The role of security and platform engineering Link to heading
The role of both security and platform engineering isn’t changing much, if not getting more important.
For security, it is currently an exciting and evolving time as the industry hasn’t figured the stuff yet. Completely new attack vectors, very similar to the early days where most web applications were vulnerable to SQL injections due to lack of industry-wide solutions and best practices. Think of it as another cycle of “vulnerable PHP websites” where exploits are all around the places for pentesters to discover and bad actors to abuse. Also see Your AI coding agent is a spy.
For platform engineering, every future service is gonna have a bit of “AI” in it, it’s not that much different with some changing characteristics of services. We continue to provide support in the outer loop as my great team lead Robert Lin likes to say.
My plan to stay on top of the trend Link to heading
It’s just my wild dream, but I feel my blood pump every time I think about it. I am experimenting to build an AI agentforce with workflow orchestration to ship more for me way beyond the number of hours I can sit with my keyboard. Ultimately, I need “dev” help to keep up maintaining and creating more side projects while I just keep brainstorming with my phone while babysitting. I see the light with AI agents.

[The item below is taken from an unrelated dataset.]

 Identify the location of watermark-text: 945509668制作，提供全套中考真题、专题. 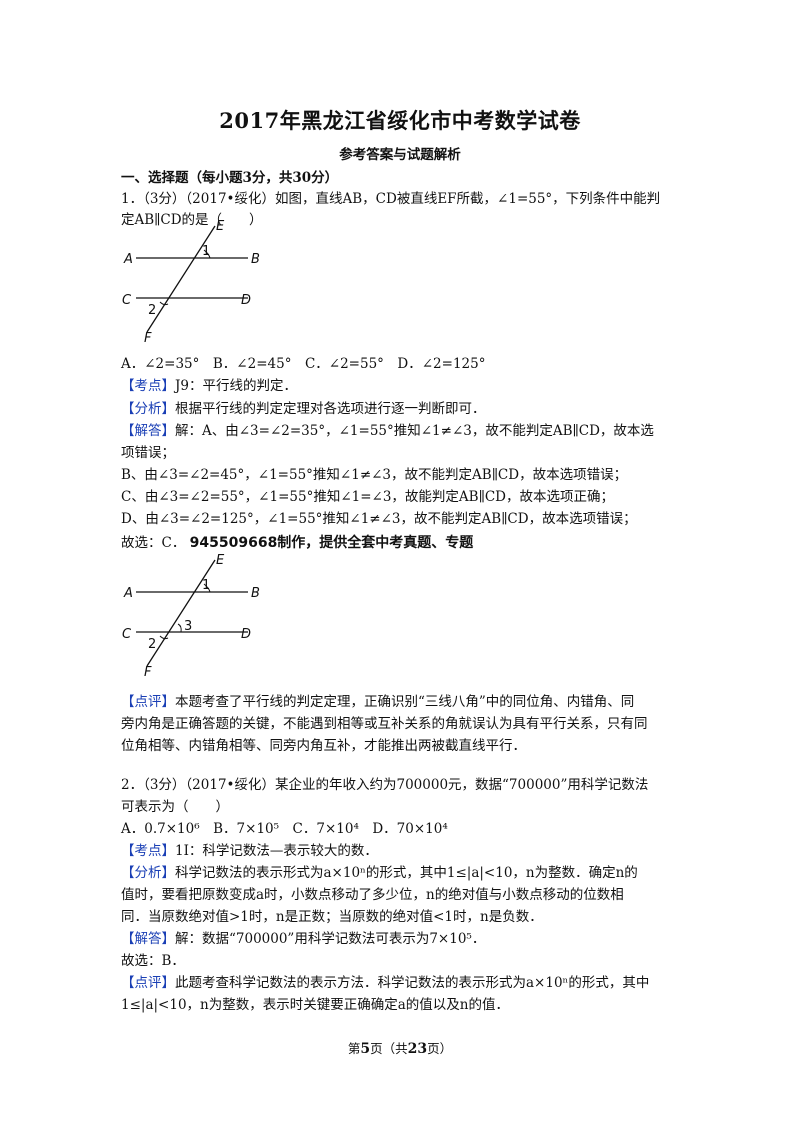
(332, 543).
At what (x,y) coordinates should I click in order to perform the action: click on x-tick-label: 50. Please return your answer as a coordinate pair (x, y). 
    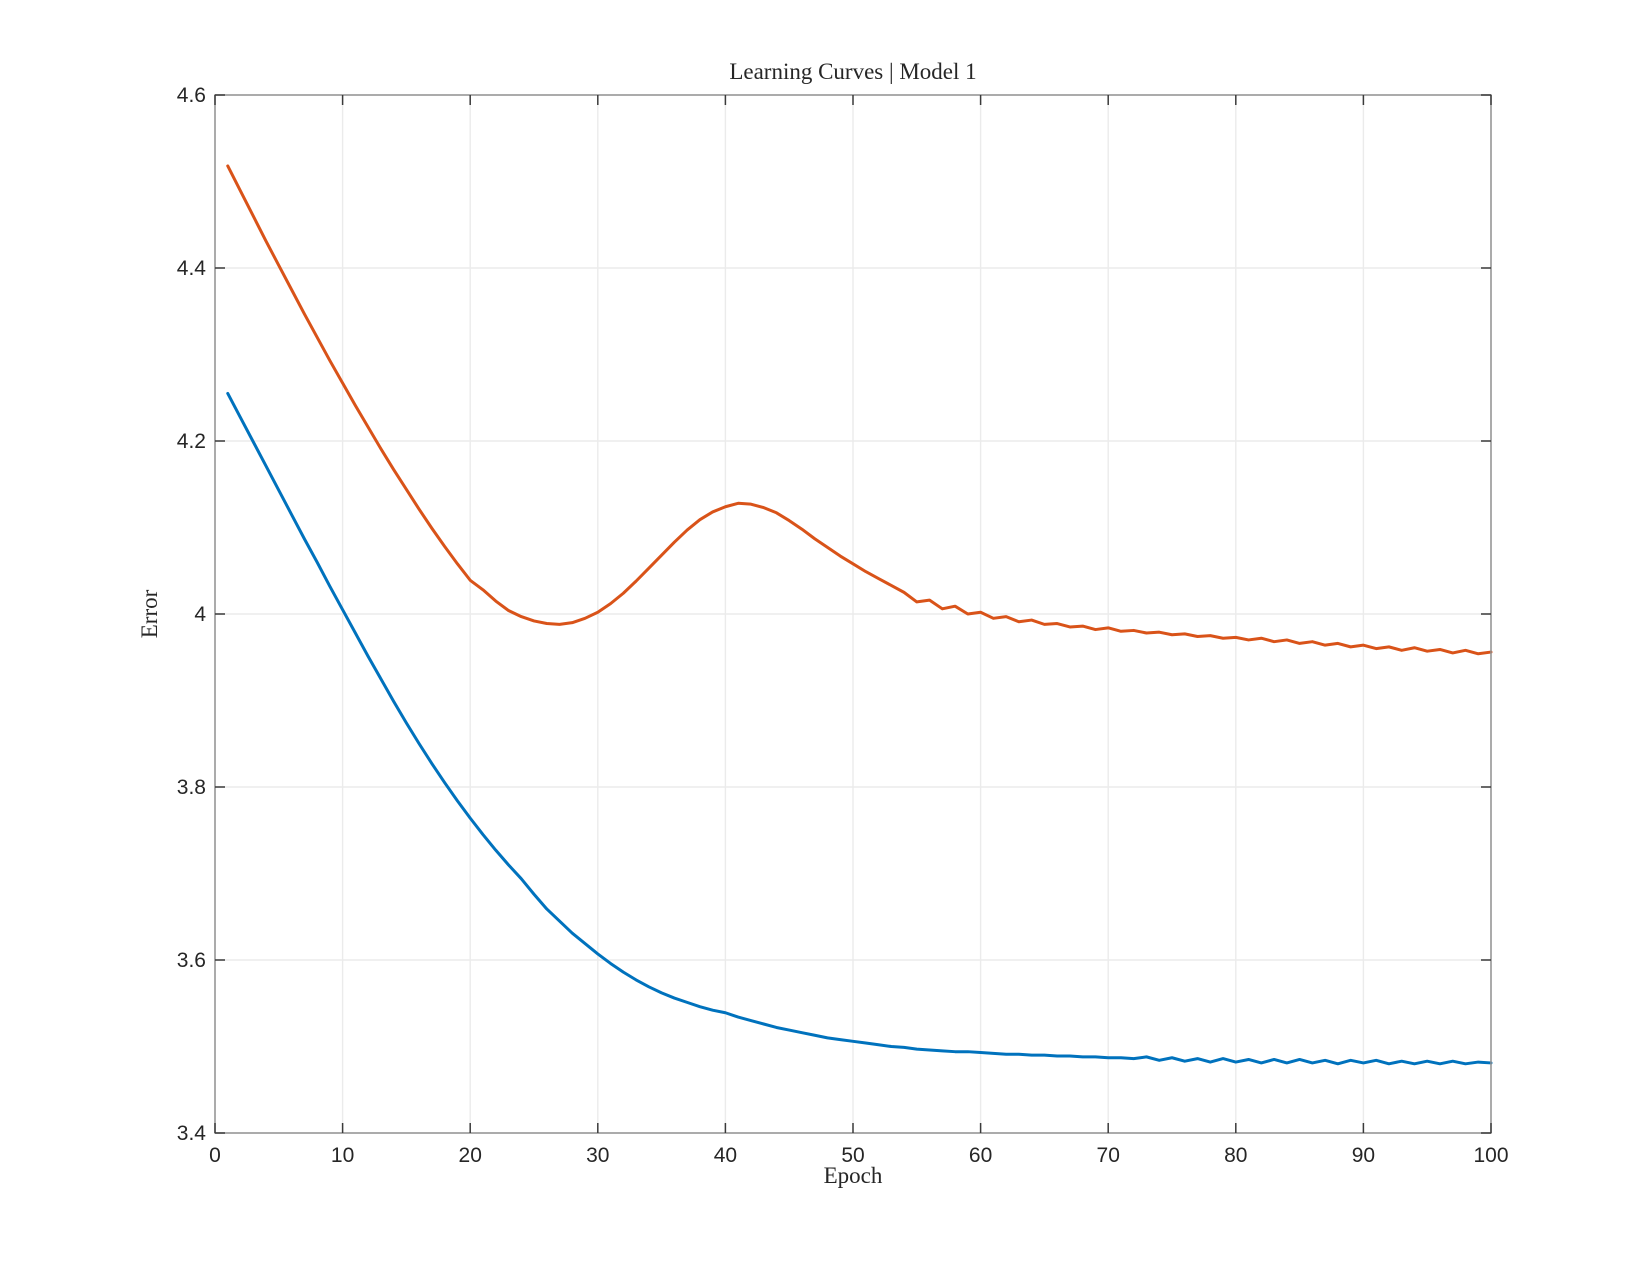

This is nothing really new architecture-wise because it’s the decades-old workflow engine technology, and now with the ability to “shell out” to AI agents in addition to good-old APIs to make do more things possible.
I think it’s good for me in a couple of very good reasons:
- Getting my hands deep in the mud from designing, implementing and operating a workflow engine. A very good learning experience.
- Having the perfect excuse to trial and error all possible AI agents on the market, with actual use cases not just demo-grade “wow” moments, or even making some myself, to keep on top of the trend with everything happening around here.
- Chasing a dream to unlock 100x shipping throughput for my side projects.
- Maybe some at work, too. I really want an agent that monitors all of the Slack channels and prompts me about the threads that I might be interested in. Keyword matching sucks!
Unsolicited advice for new professionals Link to heading
The beginning of my middle school history book goes like this, “what separates humans from other species is the ability to find, use, improve and create tools.” People can argue for specifics with no real value added to this conversation, but I think it is generally true. AI agents are a tool that sets a new ground-level expectation of productivity, just like all the predecessors. People who can’t adapt to the new productivity expectation will be replaced, or working for a lower margin than ever before. What previously mattered continues to matter now if not more, like problem-solving skills, critical thinking, the desire and ability to just figure things out. Use the tools that are available to you, and use them often to know them well.
Outro Link to heading
Thank you for reading to the end, and I wish you a nice day (even if you just scrolled to the bottom and did not read at all)!